Just which sites win this cleanup sweepstakes and which are left to fester is uncertain as those living nearby watch bankruptcy lawyers sort it out. The fact that any of the sites will benefit is unusual.

A $1.17 billion loan backed by the U.S. and Canadian governments is the only reason environmental cleanups of GM’s old sites are guaranteed money. Motors Liquidation will use around half of that loan to clean up its polluted properties, and the rest to pay lawyers, accountants and consultants.

A pot of money aimed at a bankruptcy’s environmental aftermath is a rare luxury, said Joe Dufficy, chief of the U.S. Environmental Protection Agency’s regional brownfield and Superfund reuse section.

“The fact that money has been laid down to do remediation is a big help,” he said. “Very, very few bankruptcies ever have that.”

Bankruptcy leaves cleanups unresolved

But there’s still plenty of reason for worry.

Motors Liquidation wouldn’t comment for this story, but the Financial Times reported in November that the company estimates environmental cleanup costs for its 120 properties at less than $450 million.

But 42 sites — that’s just more than a third on the list — in Indiana and Michigan alone would take at least $400 million to clean up, according to bankruptcy court documents provided by those states.

That would leave only $50 million for the other 80 sites.

Fifty of those sites are in Bedford, Ind., and only one or two are polluted, said Jose Cisneros, chief of the region’s EPA reuse and remediation branch.

“The folks here aren’t too worried about it,” he said.

But that’s just on the cleaner side of the ledger.

Pollution at one site in Massena, N.Y. could take $260 million to clean up, said Jason Clark, the city’s director of economic development. PCB contamination there from a former GM factory runs so deep under the building that the EPA can’t even measure it, he said.

Though Massena may not get all of the money it needs, it will likely get something because it’s on the list of 120 properties that Motors Liquidation owns.

Sites GM polluted but did not own don’t benefit from bankruptcy

But there is another category of sites that GM polluted that won’t see a dime. Neither Motors Liquidation nor the new GM own all the property the automaker polluted. Those unowned sites aren’t part of the bankruptcy estate. They aren’t likely to see any of the cleanup money Motors Liquidations sets aside.

They might have seen cleanup dollars from a thriving General Motors. Now other industries will have to pick up an even greater portion of the tab for cleaning sites with liabilities they had shared with the automaker.

“(Motors Liquidation) has liabilities for the sites that it owns and operated,” said Brian Monroe, chief of the Michigan Department of Environmental Quality’s redevelopment and enforcement unit. “Claims related to those sites get an overall higher priority.”

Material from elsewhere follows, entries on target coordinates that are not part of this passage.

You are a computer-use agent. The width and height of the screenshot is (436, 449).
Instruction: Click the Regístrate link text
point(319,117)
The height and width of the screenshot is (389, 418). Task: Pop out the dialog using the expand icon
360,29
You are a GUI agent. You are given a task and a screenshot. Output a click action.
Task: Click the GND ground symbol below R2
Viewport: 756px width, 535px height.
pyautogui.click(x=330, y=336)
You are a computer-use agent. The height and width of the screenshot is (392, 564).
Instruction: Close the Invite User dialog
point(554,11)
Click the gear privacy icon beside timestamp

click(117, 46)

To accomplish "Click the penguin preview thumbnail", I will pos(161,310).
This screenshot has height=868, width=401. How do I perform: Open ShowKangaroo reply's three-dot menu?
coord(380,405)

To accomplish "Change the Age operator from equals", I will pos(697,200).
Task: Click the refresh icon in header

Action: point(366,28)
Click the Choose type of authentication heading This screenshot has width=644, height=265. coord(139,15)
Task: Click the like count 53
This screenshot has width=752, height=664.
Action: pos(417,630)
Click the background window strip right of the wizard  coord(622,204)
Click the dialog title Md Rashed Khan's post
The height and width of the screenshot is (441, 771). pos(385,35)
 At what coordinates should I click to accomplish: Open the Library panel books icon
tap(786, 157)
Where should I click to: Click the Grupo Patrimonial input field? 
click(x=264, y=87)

The unowned sites are mostly landfills. Federal environmental and wildlife agencies seek cleanup costs for 50 of these sites across the country, according to documents filed by the government in the U.S. bankruptcy court in New York handling the GM case.

The landfills fall under the federal Superfund program, which covers abandoned hazardous waste pollution. The U.S. EPA, Fish and Wildlife Service, and National Oceanic and Atmospheric Administration have already spent $190 million working on these sites. They say they’ll need another $1.8 billion to finish the job.

Only a fraction of those costs were supposed to come from GM. Cleanup costs at Superfund sites are split up among all the companies that the EPA can prove polluted there. Some landfill sites have as many as 170 other parties sharing cleanup costs with GM, according to the EPA.

But others have fewer than 10, and if GM or Motors Liquidation can back out of their commitment to fund those cleanups, the other parties have to pick up the slack.

Of the 50 landfill and dumping sites, 32 are in the Great Lakes states, where the EPA estimates it will need another $305 million to cover past and future cleanup costs.

Now that the state and federal governments have submitted their cleanup cost estimates, the governments and Motors Liquidation will negotiate a compromise, Monroe said.

Those negotiations will run through February and March, he said. Motors Liquidation aims to have a plan for cleaning up and selling off the properties it owns by spring.